> _ACTIVITY_
Whenever the word "computer" shows up in a line of the data, copy that line.
· · · ·
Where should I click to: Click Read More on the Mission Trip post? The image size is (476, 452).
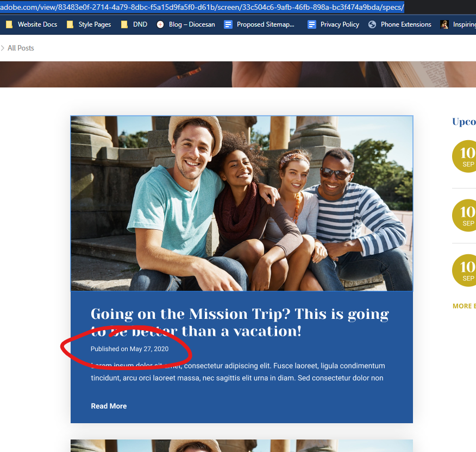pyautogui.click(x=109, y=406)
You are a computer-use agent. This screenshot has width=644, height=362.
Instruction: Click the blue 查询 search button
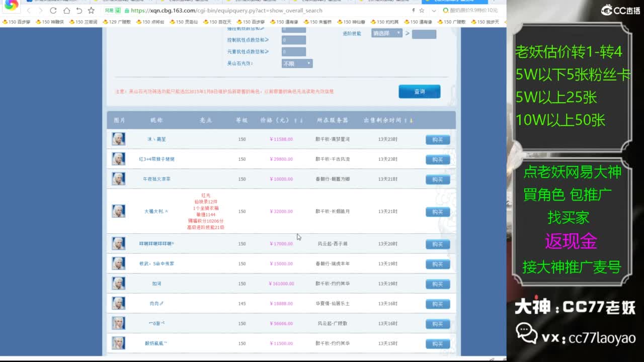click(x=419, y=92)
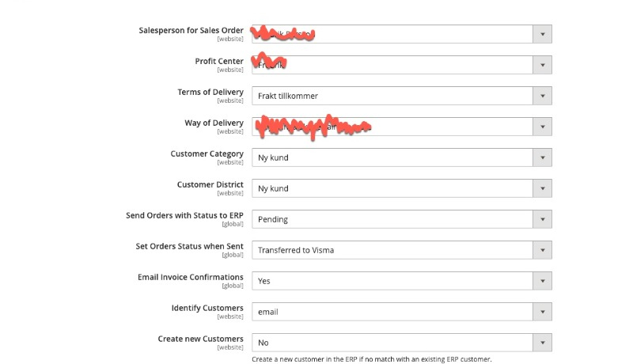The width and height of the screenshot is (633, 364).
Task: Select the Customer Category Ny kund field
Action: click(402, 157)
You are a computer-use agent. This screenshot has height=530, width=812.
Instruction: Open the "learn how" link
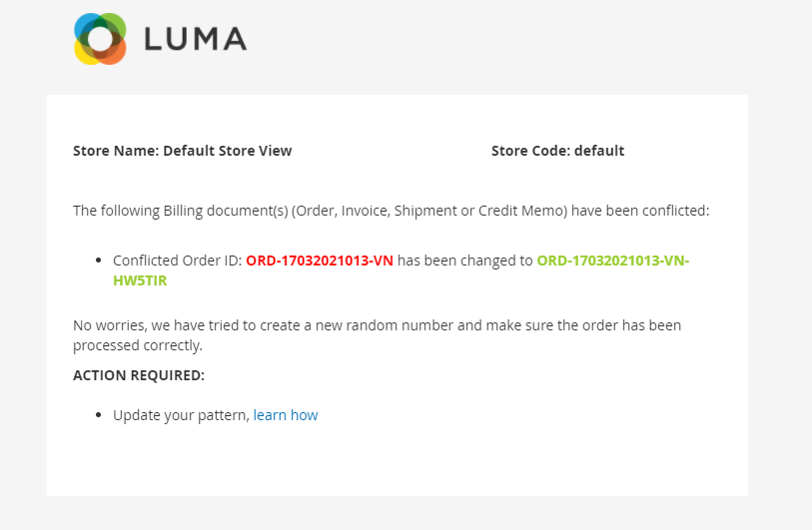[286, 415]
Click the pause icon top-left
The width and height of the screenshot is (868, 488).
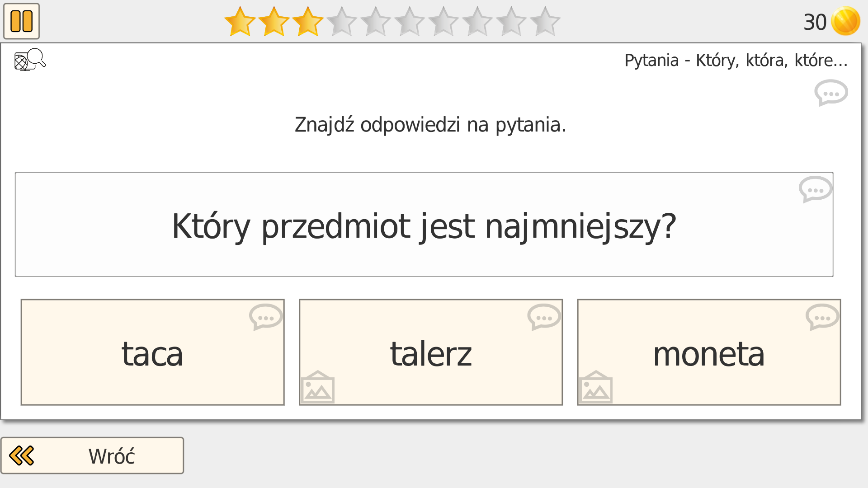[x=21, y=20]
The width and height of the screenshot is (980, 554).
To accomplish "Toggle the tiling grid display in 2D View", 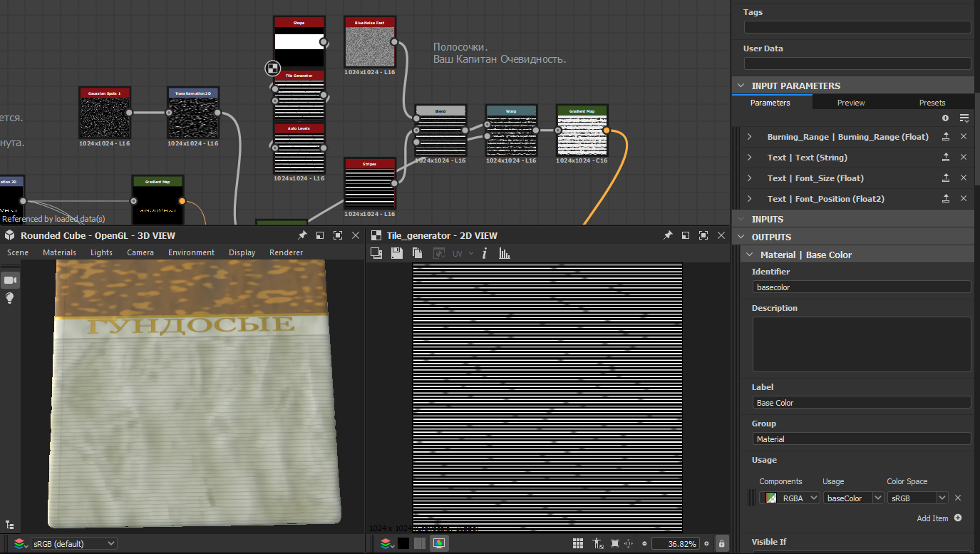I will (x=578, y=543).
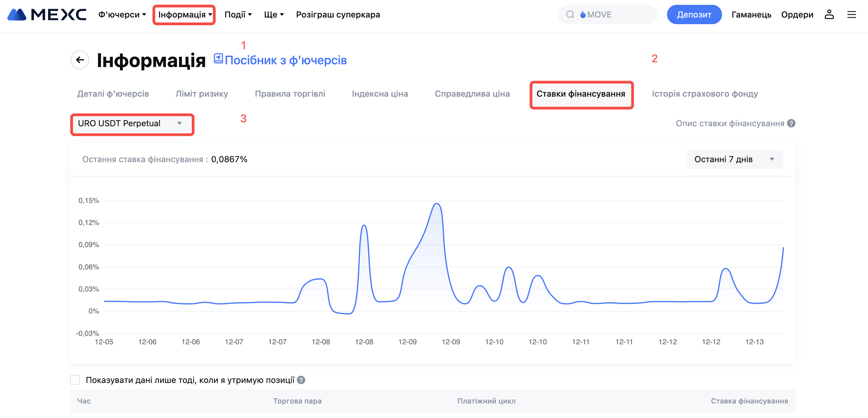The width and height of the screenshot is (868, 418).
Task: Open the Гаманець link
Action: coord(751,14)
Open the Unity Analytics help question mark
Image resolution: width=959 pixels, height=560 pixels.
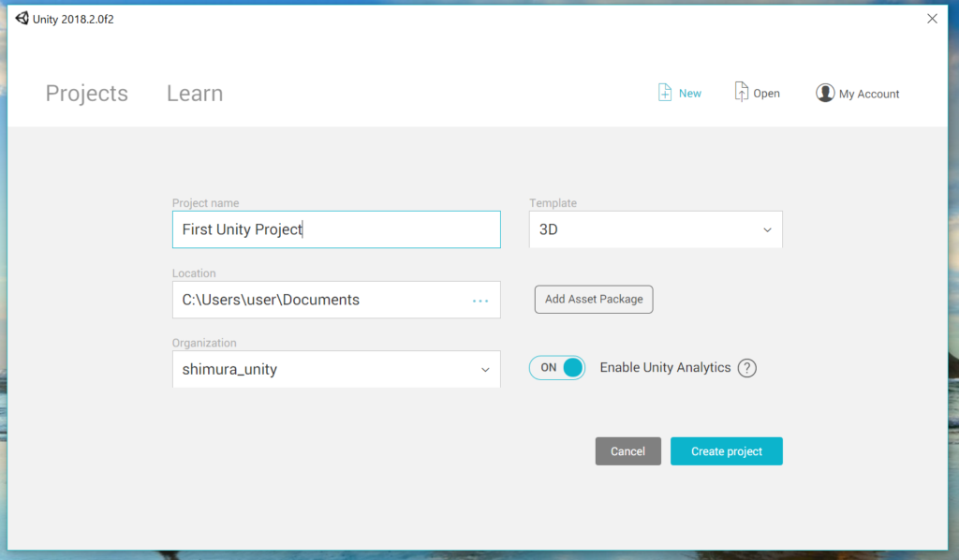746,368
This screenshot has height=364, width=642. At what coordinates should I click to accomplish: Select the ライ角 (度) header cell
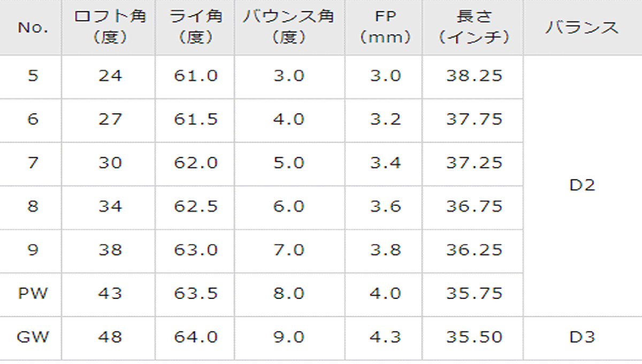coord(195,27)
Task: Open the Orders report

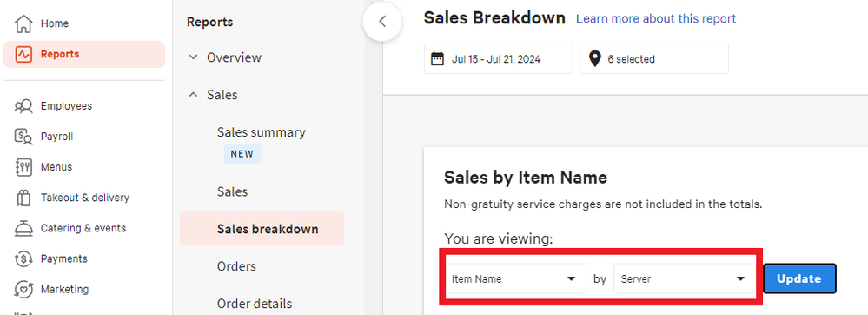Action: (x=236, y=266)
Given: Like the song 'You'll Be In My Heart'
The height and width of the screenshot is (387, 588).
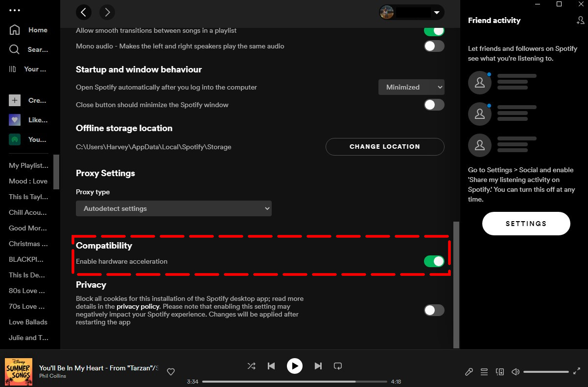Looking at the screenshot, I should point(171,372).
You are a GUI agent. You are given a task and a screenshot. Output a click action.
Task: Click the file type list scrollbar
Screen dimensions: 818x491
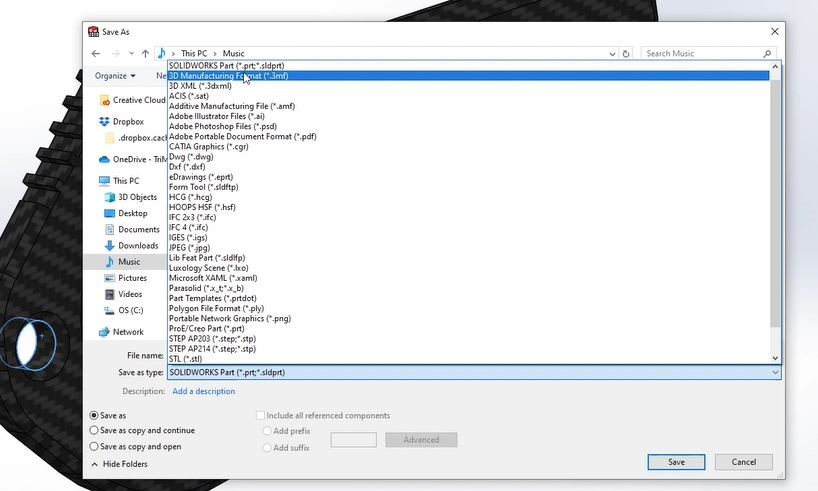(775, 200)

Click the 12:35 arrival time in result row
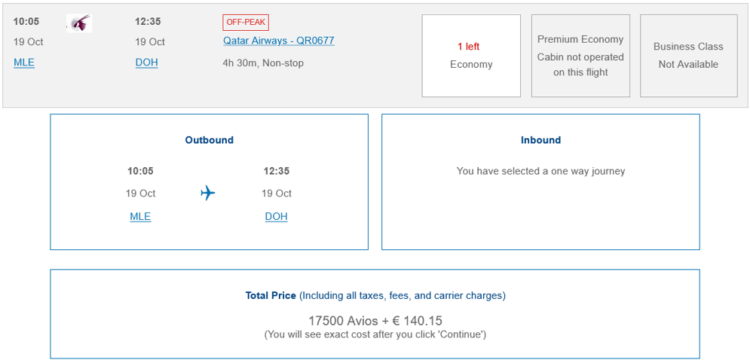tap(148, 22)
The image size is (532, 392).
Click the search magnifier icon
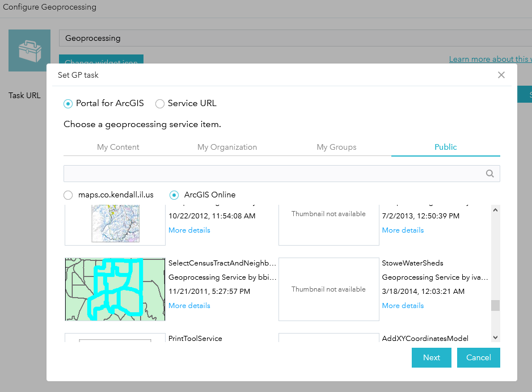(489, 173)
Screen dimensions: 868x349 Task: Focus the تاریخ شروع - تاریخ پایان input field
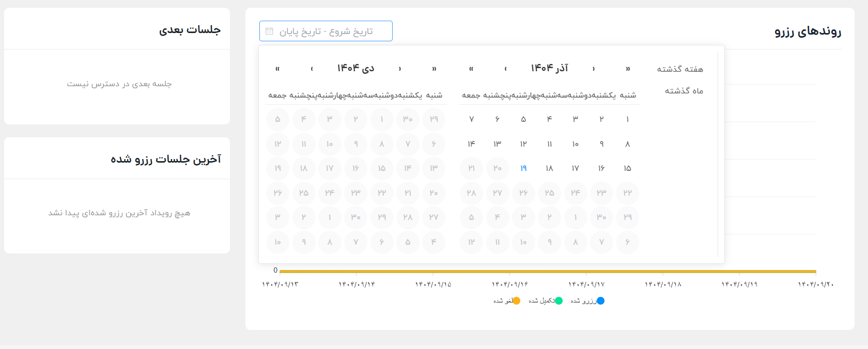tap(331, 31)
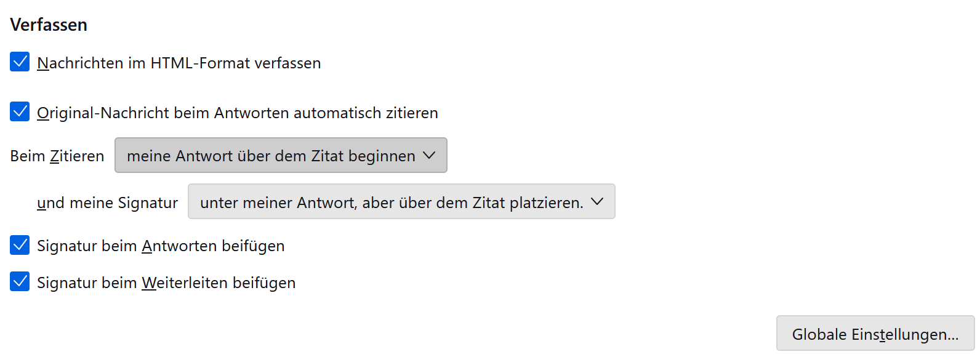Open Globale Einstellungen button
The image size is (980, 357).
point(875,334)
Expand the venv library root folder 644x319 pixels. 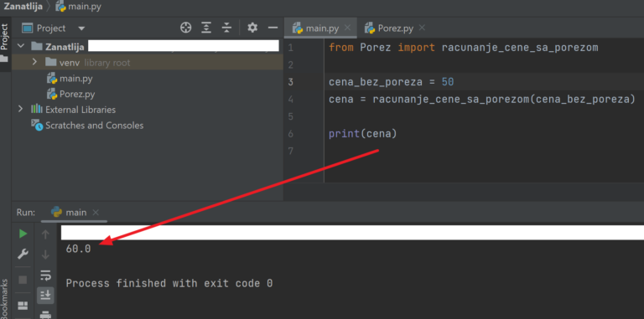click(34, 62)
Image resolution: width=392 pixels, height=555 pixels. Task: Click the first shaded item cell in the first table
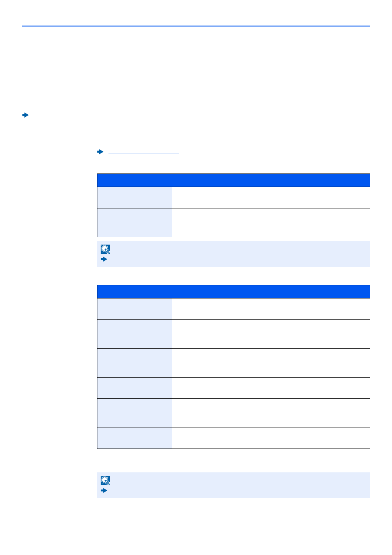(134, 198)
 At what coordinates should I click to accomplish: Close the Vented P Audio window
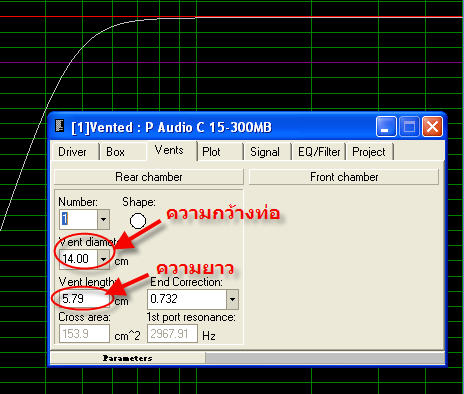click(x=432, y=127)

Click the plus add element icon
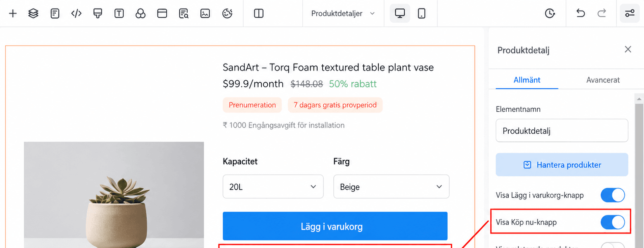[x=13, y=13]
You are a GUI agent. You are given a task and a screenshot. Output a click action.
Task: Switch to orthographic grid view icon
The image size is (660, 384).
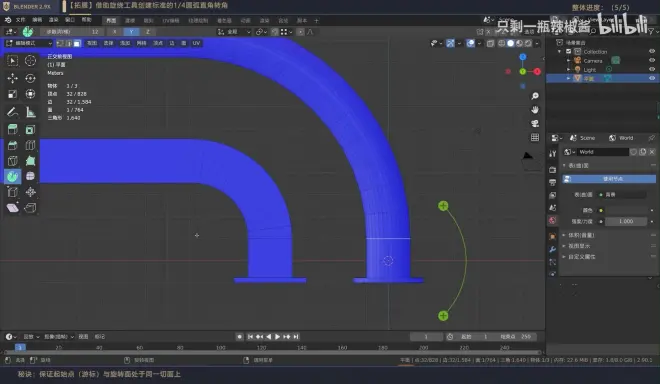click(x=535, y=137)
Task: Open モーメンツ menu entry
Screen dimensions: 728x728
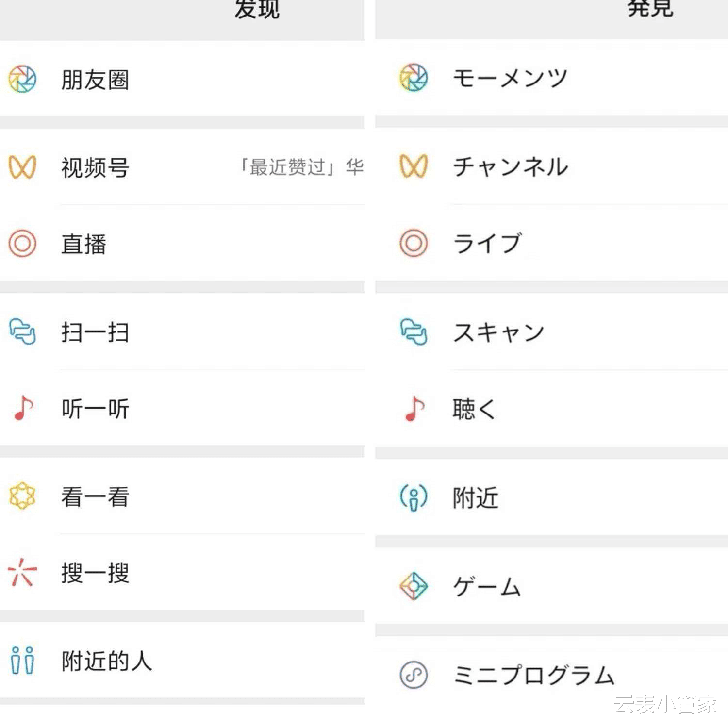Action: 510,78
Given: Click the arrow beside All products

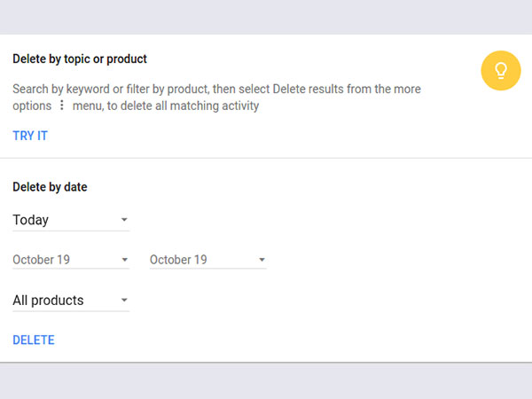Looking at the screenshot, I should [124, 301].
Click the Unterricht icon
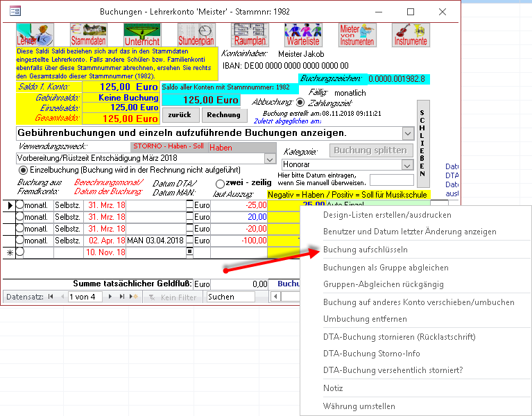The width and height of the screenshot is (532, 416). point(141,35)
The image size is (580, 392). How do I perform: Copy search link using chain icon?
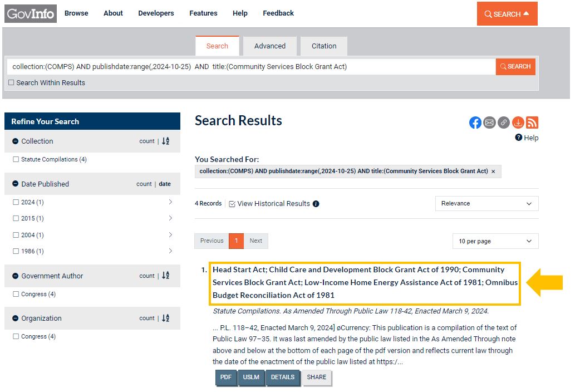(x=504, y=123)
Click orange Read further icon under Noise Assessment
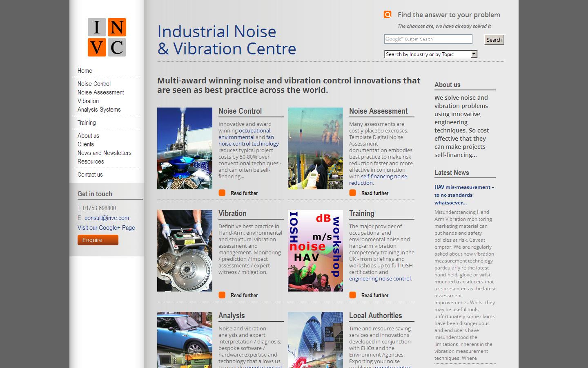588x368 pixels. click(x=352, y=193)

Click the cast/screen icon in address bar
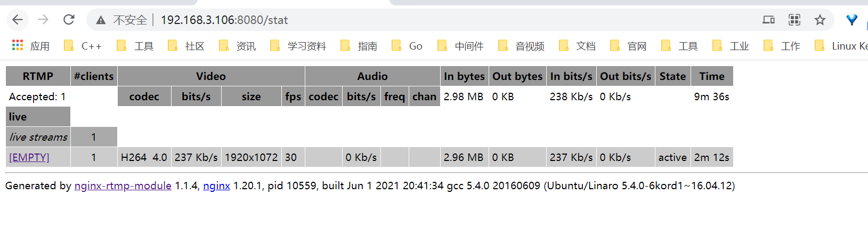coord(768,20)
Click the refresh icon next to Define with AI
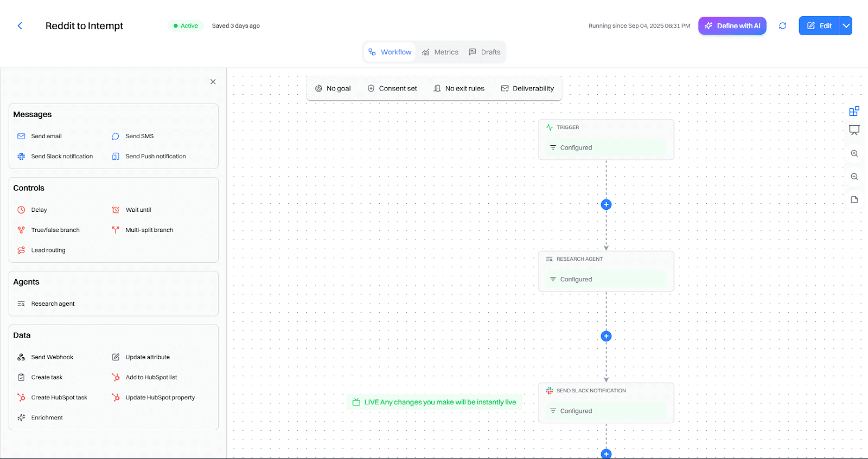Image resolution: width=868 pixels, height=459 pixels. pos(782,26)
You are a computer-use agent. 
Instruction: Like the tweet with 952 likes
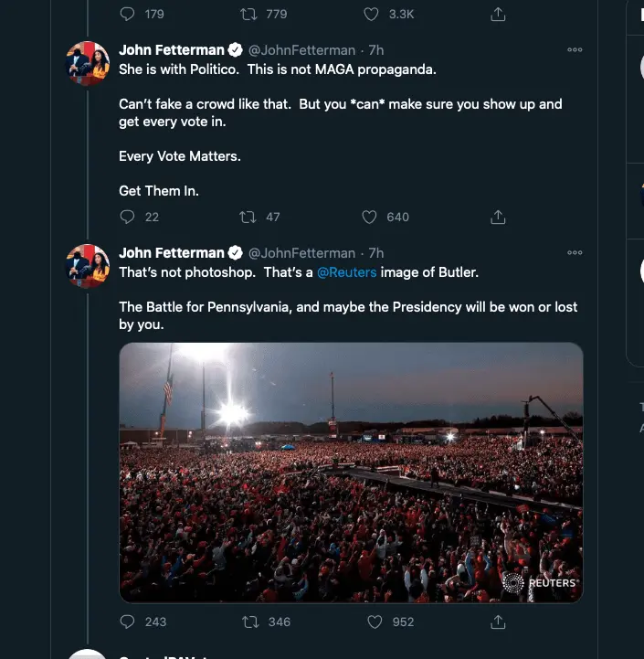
· · · ·
> _PROBLEM SOLUTION_
You are a computer-use agent. This screenshot has width=644, height=362.
You are a computer-use agent. This screenshot has height=530, width=812.
You are a computer-use agent. 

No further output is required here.